Document passage:
[Start of Attachment]

Dio Kavalieratos, PhD, is a Post-Doctoral Fellow in the University of Pittsburgh RAND Scholars Program. In 2012, he earned his PhD in Health Policy from the University of North Carolina at Chapel Hill with a concentration in quality and access to care. He continues to serve his alma mater as an Adjunct Assistant Professor of Health Policy and Management. In August 2014, he will join the University of Pittsburgh's Division of General Internal Medicine as an Assistant Professor of Medicine within the Section of Palliative Care and Medical Ethics. In addition, Dr. Kavalieratos will be among the first group of trainees matriculating into the ICRE's new Patient-Centered Outcomes Research (PCOR) Program. He hopes that this program will allow him to understand how to meaningfully conduct patient-centered research and how to engage stakeholders to improve the relevance of his work.

[End of Attachment]

Source information:

[Start of Attachment]

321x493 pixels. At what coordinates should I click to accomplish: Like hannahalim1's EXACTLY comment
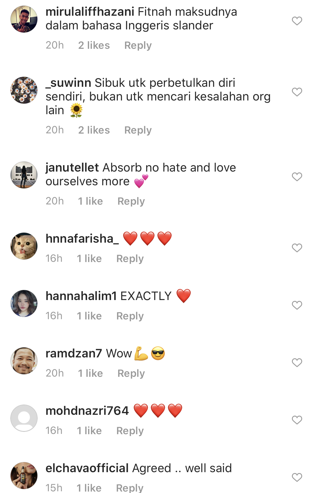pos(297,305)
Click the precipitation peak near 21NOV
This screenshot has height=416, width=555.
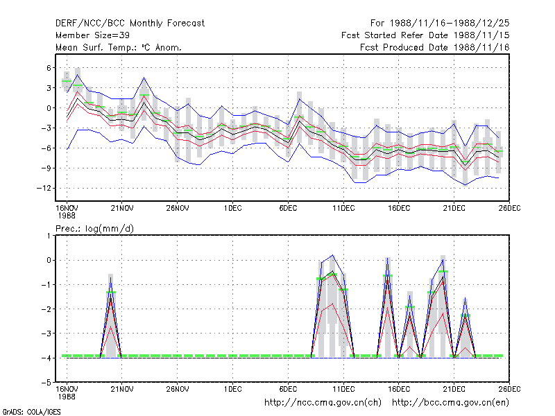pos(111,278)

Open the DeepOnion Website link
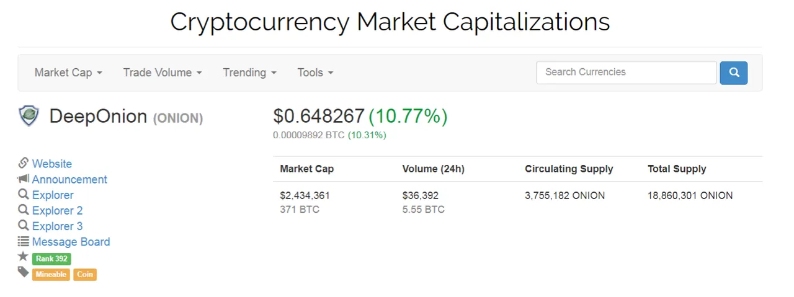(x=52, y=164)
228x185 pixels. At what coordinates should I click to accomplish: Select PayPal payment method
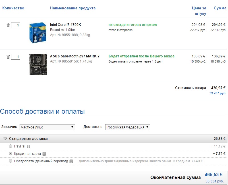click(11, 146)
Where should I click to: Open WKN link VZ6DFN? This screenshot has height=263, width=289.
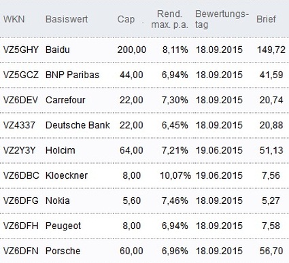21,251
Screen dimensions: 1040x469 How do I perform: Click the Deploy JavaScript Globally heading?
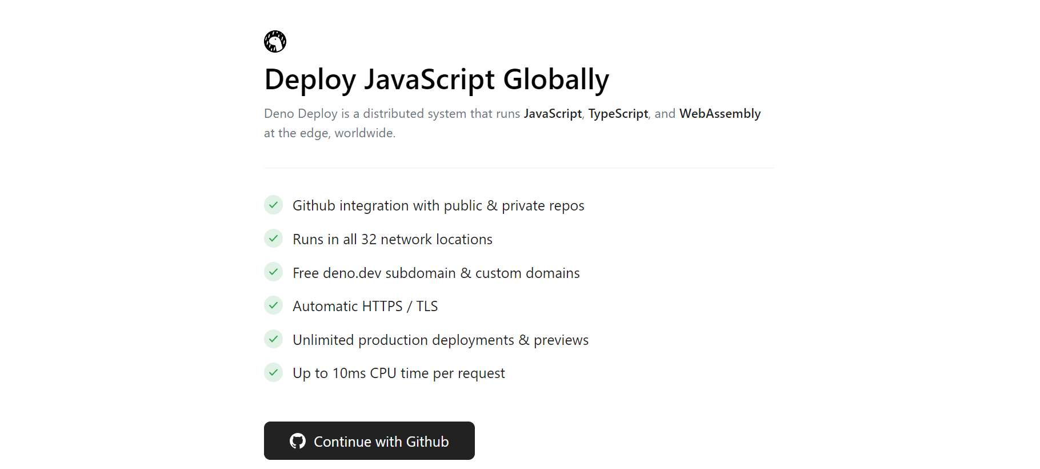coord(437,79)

[End of Attachment]
[Start of Attachment]

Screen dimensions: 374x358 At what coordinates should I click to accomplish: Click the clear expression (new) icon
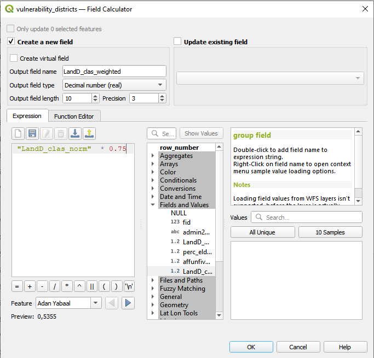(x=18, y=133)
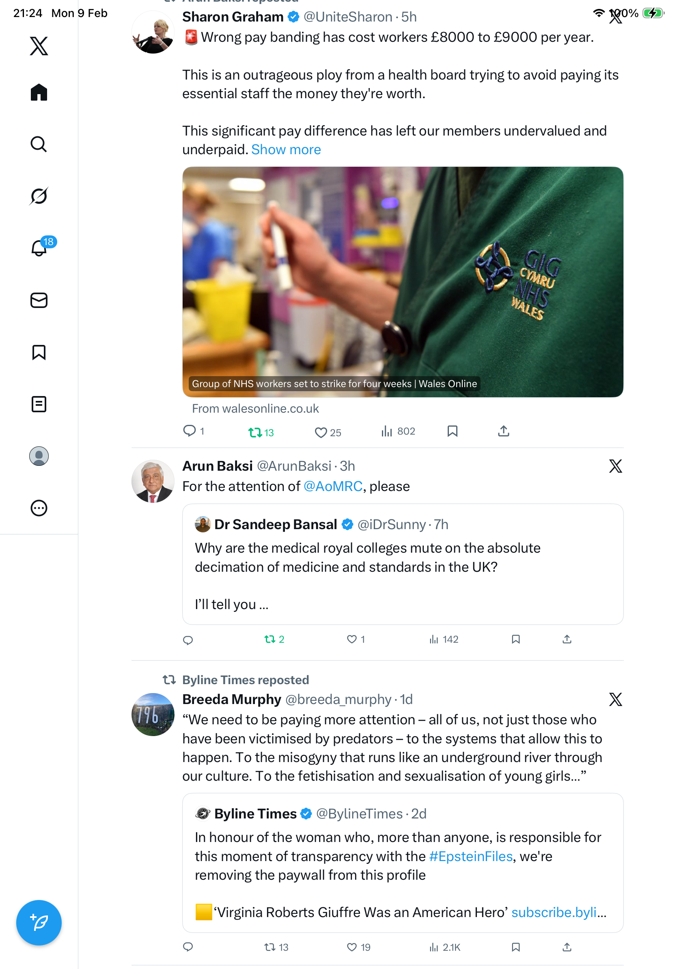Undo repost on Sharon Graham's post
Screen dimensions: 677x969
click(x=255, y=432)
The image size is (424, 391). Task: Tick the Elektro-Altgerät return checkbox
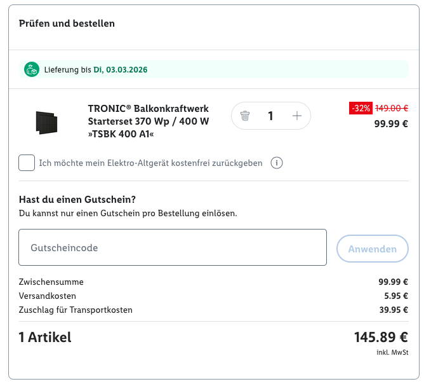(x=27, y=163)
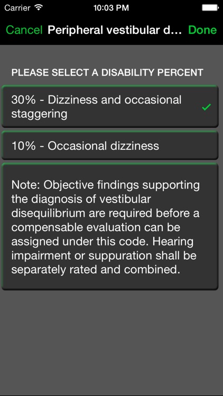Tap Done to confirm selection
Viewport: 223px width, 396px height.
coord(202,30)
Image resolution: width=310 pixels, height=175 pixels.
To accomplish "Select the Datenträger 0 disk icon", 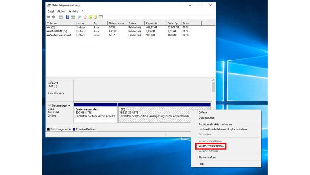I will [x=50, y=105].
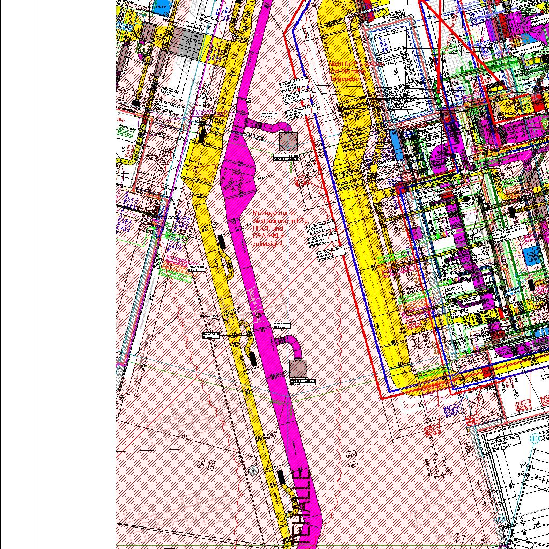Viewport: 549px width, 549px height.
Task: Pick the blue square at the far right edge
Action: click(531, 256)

[End of Attachment]

What to produce:
Answer these questions from the profile of Dio Kavalieratos.
(a) In what year did he earn his PhD, and from which university?
(b) When will he join the University of Pittsburgh's Division of General Internal Medicine?
(c) Which new ICRE program will he be among the first trainees to enter?

Response below:
(a) 2012, from the University of North Carolina at Chapel Hill.
(b) August 2014.
(c) The Patient-Centered Outcomes Research (PCOR) Program.